Use groupby "type" and grab only the first object - df.groupby("type").first()
one way is to sort the dataframe and then take the first after a groupby.
# first way
sorted = df.sort_values(['type', 'value'], ascending = [True, False])
first = sorted.groupby('type').first().reset_index()
another way does not necessarily take only the first one, so potentially it would keep all IDs corresponding to the same maximum (and not take just 1 of them)
# second way
grouped = df.groupby('type').agg({'value': max}).reset_index()
grouped = grouped.set_index(['type','value'])
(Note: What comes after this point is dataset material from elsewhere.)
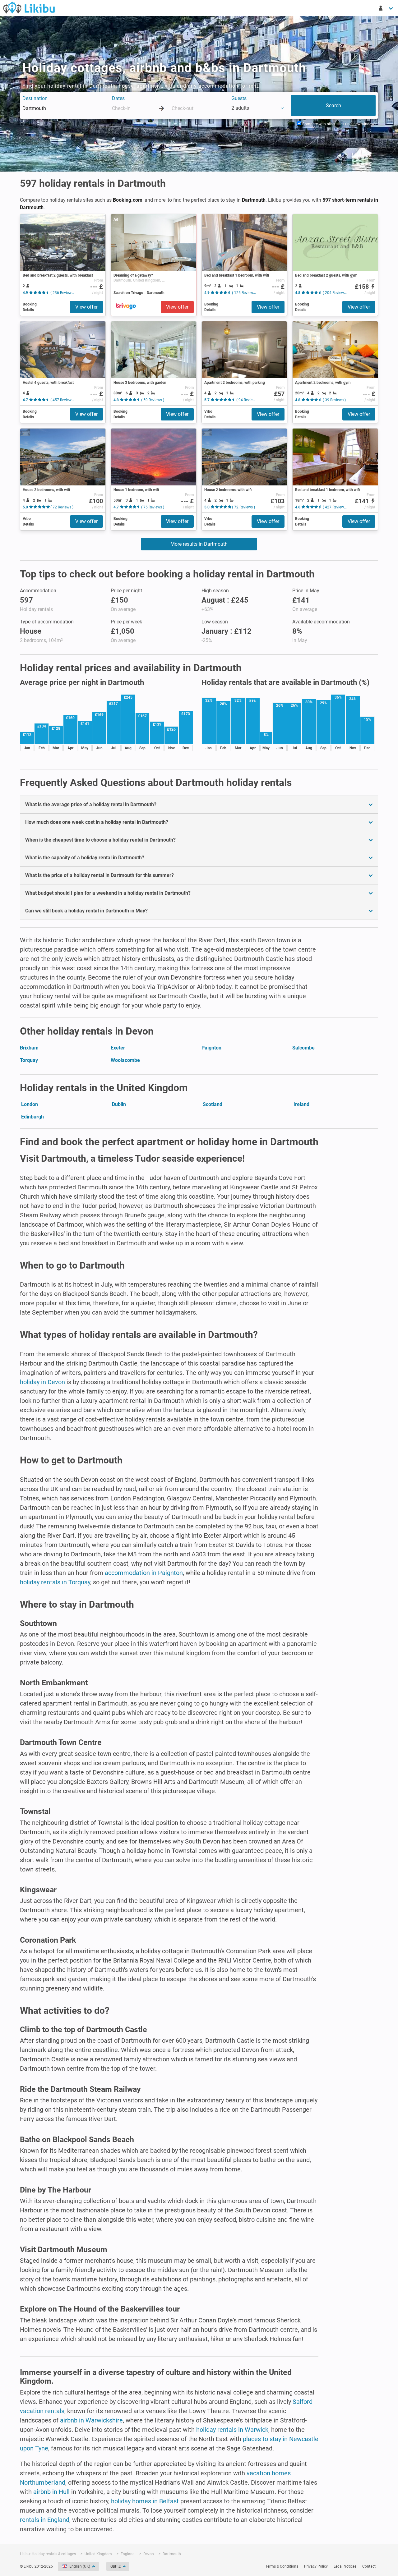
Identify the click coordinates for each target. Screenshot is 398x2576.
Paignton (211, 1048)
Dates (118, 98)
second = grouped.join(df.set_index(['type', 'value']))
example:
data
ID type value
1 A 8
2 A 5
3 B 11
4 C 12
5 D 1
6 D 22
7 D 13
8 D 22
first method results in
type ID value
A 1 8
B 3 11
C 4 12
D 6 22
second method keeps ID=8
ID
type value
A 8 1
B 11 3
C 12 4
D 22 6
22 8
(you can reset_index()
again here if you don't like the multiindex)
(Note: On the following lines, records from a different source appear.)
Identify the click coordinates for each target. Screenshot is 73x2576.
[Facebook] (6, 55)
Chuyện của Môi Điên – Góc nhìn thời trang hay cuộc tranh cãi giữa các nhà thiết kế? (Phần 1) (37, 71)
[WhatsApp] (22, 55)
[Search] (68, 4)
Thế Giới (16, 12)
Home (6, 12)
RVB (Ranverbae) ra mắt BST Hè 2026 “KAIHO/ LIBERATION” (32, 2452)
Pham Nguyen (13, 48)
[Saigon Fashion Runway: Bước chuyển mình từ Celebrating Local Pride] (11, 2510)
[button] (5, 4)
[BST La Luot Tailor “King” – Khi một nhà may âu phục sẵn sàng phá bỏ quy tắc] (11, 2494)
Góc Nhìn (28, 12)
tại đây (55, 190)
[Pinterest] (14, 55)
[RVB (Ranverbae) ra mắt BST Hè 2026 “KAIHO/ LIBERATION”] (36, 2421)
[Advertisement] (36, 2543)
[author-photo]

I prefer my way. Because groupby will create new df. You will get unique values. But tecnically this will not filter your df, this will create new one. My way will keep your indexes untouched, you will get the same df but without duplicates.
df = df.sort_values('value', ascending=False)
# this will return unique by column 'type' rows indexes
idx = df['type'].drop_duplicates().index
#this will return filtered df
df.loc[idx,:]
df[['type', 'value']].drop_duplicates(subset=['type'])
This works generally, if you would have more columns, you can select the interested columns, in our case we chose all, 'type', 'value'.